Interest in products that manage and deter loss is clearly growing at a brisk clip. Marketing firm Global Information Inc. projects the RTLS market to grow more than 1300 percent over the next decade, reaching $4 billion by 2022. The study says that much of this growth will be driven by increased demand from health care facilities.
This growth makes sense when considering the challenges hospitals face. As they work to trim their budgets, investing in a system that prevents equipment loss is a relatively straightforward solution that will save them money in the long run. “There’s greater awareness around it now, given health care reform and reimbursement rules,” says Adam Peck, director of marketing at CenTrak.
Pop a wheelie
When we asked experts to name the most commonly stolen item in hospitals, the answer was unanimous: wheelchairs.
It’s a familiar story to any harried hospital administrator trying to keep track of supplies.
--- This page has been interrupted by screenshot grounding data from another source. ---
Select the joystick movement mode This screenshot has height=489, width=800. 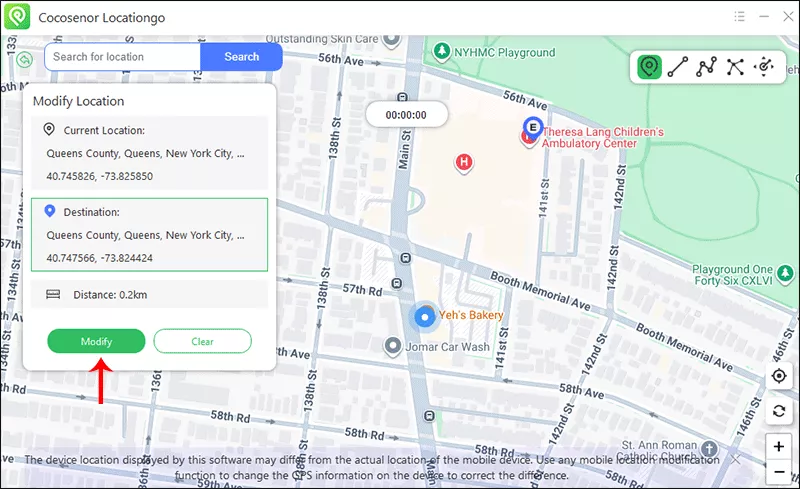pyautogui.click(x=765, y=67)
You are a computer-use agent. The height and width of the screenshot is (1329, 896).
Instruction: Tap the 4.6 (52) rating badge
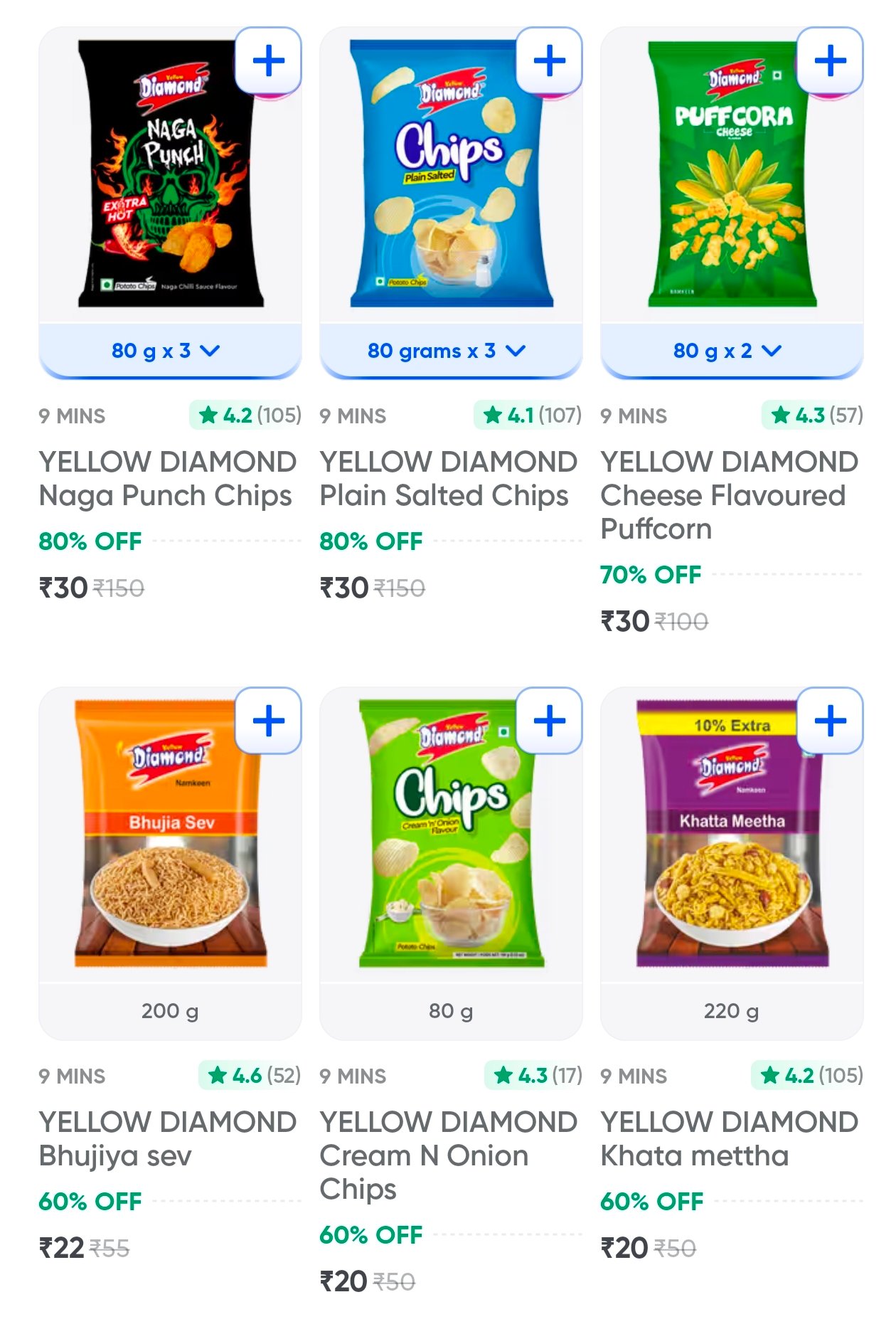(250, 1075)
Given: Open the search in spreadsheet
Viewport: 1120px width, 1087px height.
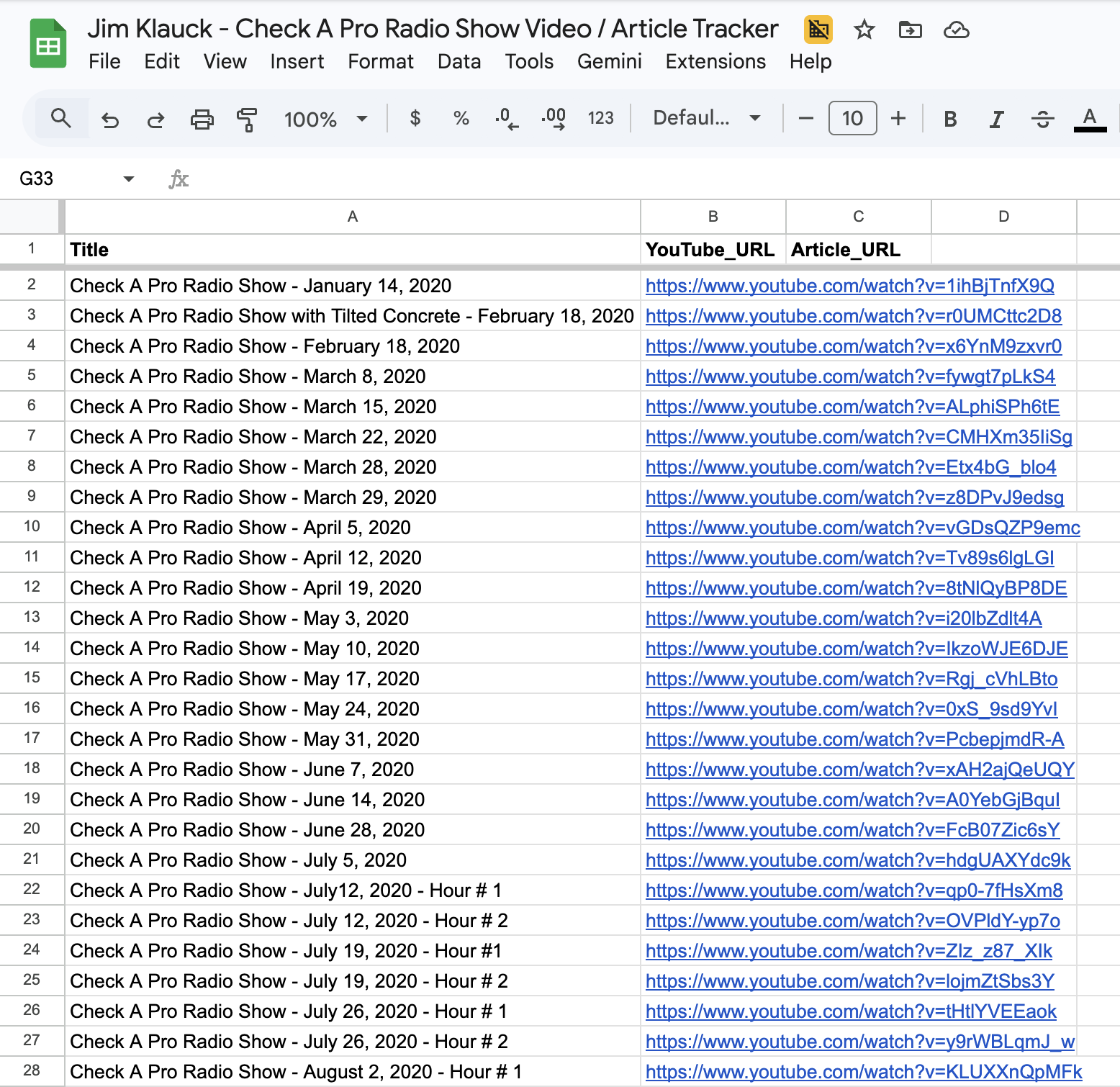Looking at the screenshot, I should 61,119.
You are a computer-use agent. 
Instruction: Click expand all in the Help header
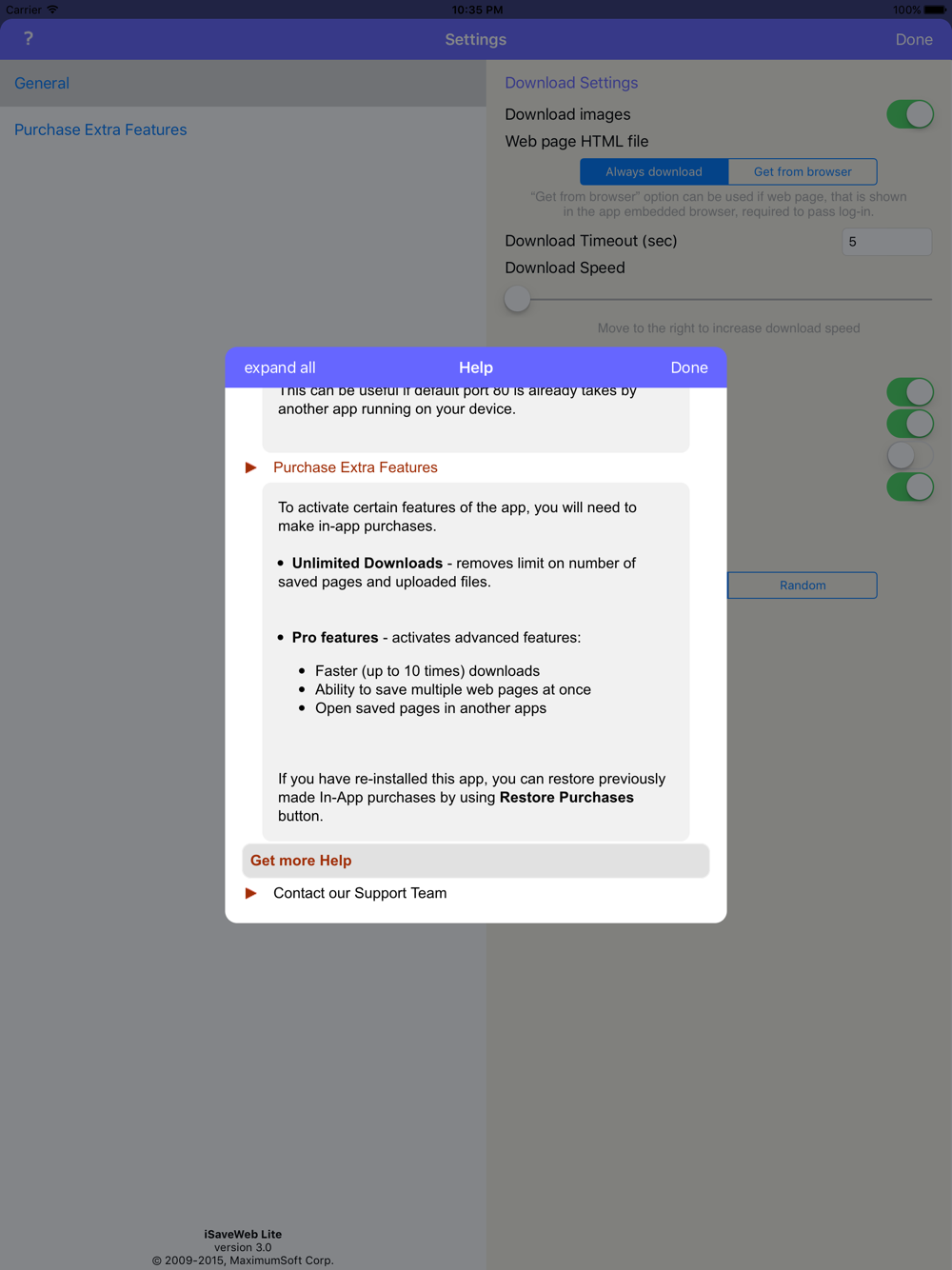coord(280,367)
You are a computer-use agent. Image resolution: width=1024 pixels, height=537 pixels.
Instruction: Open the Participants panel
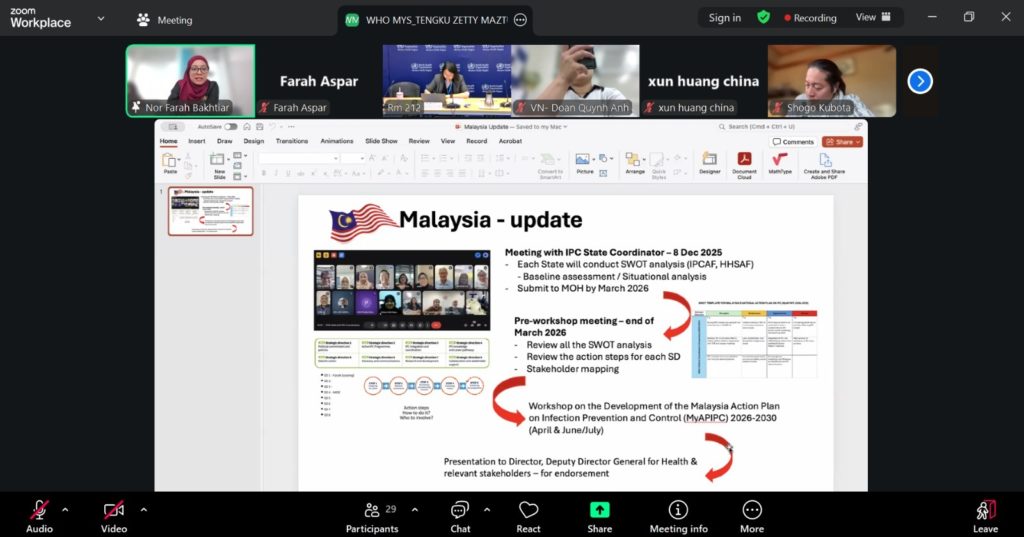pyautogui.click(x=372, y=514)
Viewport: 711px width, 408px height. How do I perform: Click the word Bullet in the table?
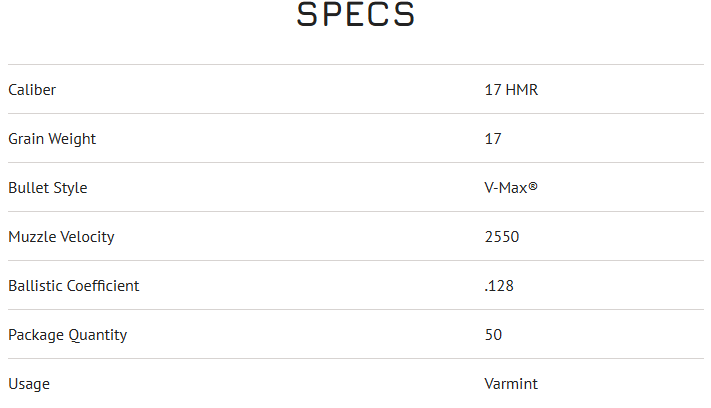point(27,188)
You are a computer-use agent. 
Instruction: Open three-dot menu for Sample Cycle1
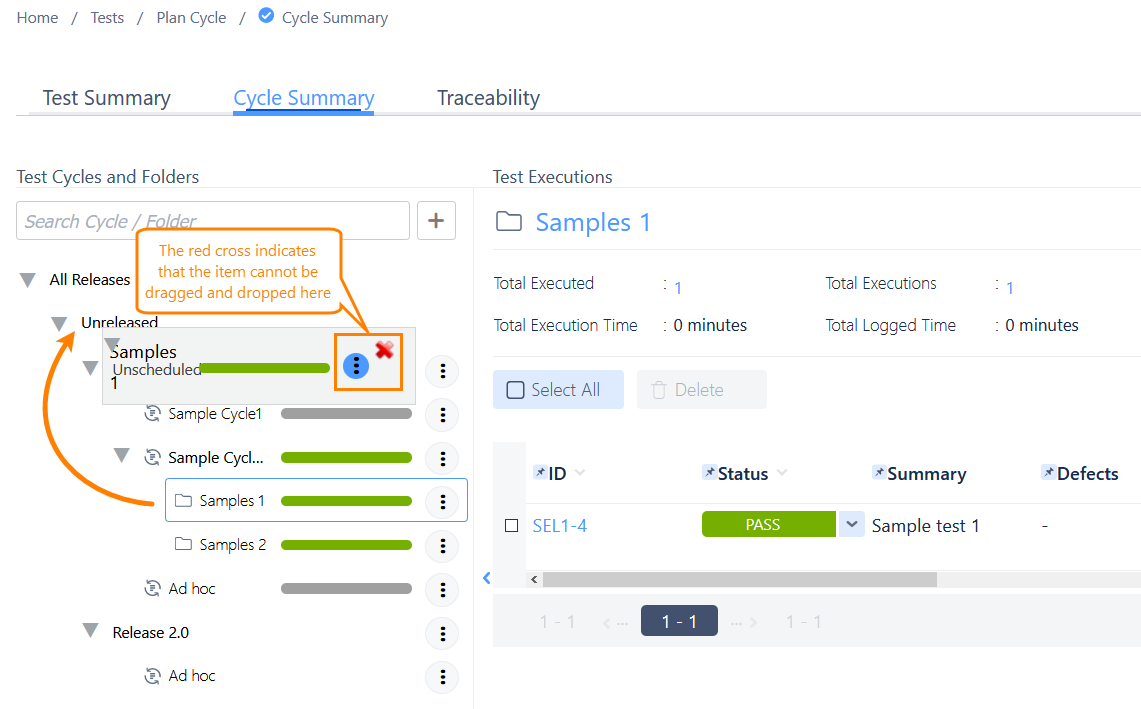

Families wheeling discharged patients to the parking lots typically fold up their chairs, put them the trunks of their cars, and drive off. Whether they do this with the intention to steal is difficult to know, though most of the experts we talked to said they believed many patients do it out of ignorance, not dishonesty.
“Lots of wheelchairs have tall poles in the back of them — the main reason being so they don’t fit in the trunk of cars,” says Cook.
Regardless of why it’s done, wheelchair thievery is no laughing matter. Wheelchairs can cost hundreds of dollars each, and having them regularly roll off can add up to a hefty loss. Hospitals frequently ask RTLS companies to tag wheelchairs so they have a way of tracking down the patient to ask for the wheelchair back without causing undue commotion or embarrassment.